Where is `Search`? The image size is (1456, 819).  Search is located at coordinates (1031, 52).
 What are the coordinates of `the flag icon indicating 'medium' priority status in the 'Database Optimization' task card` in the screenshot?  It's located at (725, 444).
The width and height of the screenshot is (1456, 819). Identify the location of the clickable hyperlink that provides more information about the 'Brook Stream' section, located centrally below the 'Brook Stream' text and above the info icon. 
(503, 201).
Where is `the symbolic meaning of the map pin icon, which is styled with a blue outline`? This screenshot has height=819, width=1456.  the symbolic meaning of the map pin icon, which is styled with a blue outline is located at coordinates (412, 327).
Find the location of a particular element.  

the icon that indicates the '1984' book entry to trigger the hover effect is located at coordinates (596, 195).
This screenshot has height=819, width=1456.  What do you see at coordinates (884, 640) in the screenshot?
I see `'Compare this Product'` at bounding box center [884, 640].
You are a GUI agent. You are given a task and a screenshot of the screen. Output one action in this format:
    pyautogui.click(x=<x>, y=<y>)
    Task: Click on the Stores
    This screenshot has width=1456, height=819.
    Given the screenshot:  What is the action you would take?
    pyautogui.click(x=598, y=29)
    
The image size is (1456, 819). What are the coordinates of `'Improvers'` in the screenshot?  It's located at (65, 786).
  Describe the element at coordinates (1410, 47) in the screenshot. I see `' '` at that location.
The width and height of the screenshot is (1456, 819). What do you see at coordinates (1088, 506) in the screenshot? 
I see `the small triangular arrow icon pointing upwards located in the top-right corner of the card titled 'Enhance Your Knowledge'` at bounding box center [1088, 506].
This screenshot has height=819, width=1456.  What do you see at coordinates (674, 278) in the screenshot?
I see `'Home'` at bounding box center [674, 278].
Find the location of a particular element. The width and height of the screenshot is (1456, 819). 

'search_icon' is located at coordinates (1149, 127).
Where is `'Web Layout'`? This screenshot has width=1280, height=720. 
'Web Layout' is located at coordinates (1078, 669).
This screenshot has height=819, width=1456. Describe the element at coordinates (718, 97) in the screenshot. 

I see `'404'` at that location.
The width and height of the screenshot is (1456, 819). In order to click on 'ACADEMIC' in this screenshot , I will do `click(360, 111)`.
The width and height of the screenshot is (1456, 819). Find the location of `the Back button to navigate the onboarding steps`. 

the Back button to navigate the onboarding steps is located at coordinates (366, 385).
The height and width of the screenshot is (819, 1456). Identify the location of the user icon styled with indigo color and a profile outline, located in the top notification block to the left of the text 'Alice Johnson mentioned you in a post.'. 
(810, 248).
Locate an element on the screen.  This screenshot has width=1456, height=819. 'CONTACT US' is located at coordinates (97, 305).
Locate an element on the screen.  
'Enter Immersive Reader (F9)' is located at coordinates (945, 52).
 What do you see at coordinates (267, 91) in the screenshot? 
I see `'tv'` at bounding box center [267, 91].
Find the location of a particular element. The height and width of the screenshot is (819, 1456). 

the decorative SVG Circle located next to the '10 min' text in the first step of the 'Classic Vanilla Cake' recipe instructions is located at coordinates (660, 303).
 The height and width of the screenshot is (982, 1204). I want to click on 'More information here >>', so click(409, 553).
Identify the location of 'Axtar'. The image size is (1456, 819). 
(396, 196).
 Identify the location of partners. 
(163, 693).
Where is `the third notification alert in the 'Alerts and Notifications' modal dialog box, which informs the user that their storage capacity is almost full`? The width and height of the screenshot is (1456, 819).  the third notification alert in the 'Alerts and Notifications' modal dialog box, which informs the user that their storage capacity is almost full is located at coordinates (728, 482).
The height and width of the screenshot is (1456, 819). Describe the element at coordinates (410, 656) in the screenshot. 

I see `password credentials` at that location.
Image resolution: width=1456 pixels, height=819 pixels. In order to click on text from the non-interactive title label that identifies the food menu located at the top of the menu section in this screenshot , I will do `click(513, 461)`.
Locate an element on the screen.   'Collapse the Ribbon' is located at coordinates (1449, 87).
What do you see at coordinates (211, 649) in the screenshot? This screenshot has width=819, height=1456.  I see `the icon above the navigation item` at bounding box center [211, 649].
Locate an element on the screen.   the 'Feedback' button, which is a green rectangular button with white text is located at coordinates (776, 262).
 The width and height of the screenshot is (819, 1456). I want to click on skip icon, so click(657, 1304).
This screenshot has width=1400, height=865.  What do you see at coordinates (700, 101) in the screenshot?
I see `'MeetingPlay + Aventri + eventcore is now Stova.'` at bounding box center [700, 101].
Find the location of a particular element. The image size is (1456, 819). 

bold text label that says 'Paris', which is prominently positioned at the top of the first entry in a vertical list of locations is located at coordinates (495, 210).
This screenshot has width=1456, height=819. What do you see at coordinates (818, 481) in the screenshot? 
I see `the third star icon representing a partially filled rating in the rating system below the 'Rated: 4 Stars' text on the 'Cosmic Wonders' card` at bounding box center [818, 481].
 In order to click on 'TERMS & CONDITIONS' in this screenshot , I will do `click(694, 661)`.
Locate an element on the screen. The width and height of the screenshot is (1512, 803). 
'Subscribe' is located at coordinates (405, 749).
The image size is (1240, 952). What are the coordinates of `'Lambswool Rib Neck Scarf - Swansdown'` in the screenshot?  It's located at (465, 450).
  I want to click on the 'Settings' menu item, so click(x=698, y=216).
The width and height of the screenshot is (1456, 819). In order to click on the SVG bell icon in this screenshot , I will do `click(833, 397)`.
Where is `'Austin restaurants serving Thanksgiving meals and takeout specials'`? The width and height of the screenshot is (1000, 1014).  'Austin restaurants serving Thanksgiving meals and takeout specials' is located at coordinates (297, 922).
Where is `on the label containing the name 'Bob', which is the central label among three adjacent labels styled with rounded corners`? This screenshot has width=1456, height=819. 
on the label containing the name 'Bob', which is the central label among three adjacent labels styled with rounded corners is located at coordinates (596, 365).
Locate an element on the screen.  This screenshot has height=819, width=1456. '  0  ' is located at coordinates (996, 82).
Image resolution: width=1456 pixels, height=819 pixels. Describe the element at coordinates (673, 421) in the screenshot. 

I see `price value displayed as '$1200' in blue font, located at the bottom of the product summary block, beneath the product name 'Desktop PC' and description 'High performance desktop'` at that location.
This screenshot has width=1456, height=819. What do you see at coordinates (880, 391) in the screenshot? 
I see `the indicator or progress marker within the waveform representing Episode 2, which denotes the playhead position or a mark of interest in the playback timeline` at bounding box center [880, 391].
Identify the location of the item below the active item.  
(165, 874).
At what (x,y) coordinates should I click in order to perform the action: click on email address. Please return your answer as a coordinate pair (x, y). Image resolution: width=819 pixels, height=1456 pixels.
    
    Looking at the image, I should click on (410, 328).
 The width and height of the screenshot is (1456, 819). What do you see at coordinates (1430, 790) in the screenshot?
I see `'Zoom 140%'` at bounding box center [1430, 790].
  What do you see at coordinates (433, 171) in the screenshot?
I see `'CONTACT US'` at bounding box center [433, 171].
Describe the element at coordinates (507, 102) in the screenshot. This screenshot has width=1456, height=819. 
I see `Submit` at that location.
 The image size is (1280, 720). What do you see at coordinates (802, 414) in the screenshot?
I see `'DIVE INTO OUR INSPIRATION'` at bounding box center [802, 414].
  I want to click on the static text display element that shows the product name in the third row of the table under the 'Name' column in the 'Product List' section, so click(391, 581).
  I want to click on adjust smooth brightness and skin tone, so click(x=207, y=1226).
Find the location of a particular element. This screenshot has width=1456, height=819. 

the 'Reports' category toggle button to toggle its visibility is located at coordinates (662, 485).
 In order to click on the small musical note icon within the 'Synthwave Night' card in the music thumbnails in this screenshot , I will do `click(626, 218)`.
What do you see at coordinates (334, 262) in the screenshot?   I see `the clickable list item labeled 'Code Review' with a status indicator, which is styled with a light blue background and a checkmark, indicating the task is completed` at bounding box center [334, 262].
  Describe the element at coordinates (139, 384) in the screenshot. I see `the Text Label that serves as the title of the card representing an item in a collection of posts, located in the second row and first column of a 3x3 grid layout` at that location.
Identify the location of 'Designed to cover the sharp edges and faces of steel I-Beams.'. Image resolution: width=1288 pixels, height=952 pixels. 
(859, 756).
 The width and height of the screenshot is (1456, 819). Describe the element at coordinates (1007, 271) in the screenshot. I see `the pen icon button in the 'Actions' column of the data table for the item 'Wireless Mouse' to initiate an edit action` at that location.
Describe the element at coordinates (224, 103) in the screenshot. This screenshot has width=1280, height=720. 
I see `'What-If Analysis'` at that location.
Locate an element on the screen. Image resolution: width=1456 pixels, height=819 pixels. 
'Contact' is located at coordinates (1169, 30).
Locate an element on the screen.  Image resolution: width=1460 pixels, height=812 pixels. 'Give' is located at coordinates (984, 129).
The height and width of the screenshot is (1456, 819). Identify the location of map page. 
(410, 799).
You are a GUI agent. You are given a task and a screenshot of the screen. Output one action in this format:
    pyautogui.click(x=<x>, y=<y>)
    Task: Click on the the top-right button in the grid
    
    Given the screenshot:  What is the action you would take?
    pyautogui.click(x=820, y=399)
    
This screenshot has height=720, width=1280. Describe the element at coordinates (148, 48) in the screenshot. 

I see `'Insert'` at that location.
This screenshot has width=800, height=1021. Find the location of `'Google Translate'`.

====

(TASK PROMPT): Reproduce the entries above word for word, starting at the line that contains "640) in the screenshot?" and stopping after the line that contains "coordinates (1149, 127).".

(PROBLEM SOLUTION):
This screenshot has height=819, width=1456.  What do you see at coordinates (884, 640) in the screenshot?
I see `'Compare this Product'` at bounding box center [884, 640].
You are a GUI agent. You are given a task and a screenshot of the screen. Output one action in this format:
    pyautogui.click(x=<x>, y=<y>)
    Task: Click on the Stores
    This screenshot has width=1456, height=819.
    Given the screenshot:  What is the action you would take?
    pyautogui.click(x=598, y=29)
    
The image size is (1456, 819). What are the coordinates of `'Improvers'` in the screenshot?  It's located at (65, 786).
  Describe the element at coordinates (1410, 47) in the screenshot. I see `' '` at that location.
The width and height of the screenshot is (1456, 819). What do you see at coordinates (1088, 506) in the screenshot? 
I see `the small triangular arrow icon pointing upwards located in the top-right corner of the card titled 'Enhance Your Knowledge'` at bounding box center [1088, 506].
This screenshot has height=819, width=1456.  What do you see at coordinates (674, 278) in the screenshot?
I see `'Home'` at bounding box center [674, 278].
Find the location of a particular element. The width and height of the screenshot is (1456, 819). 

'search_icon' is located at coordinates (1149, 127).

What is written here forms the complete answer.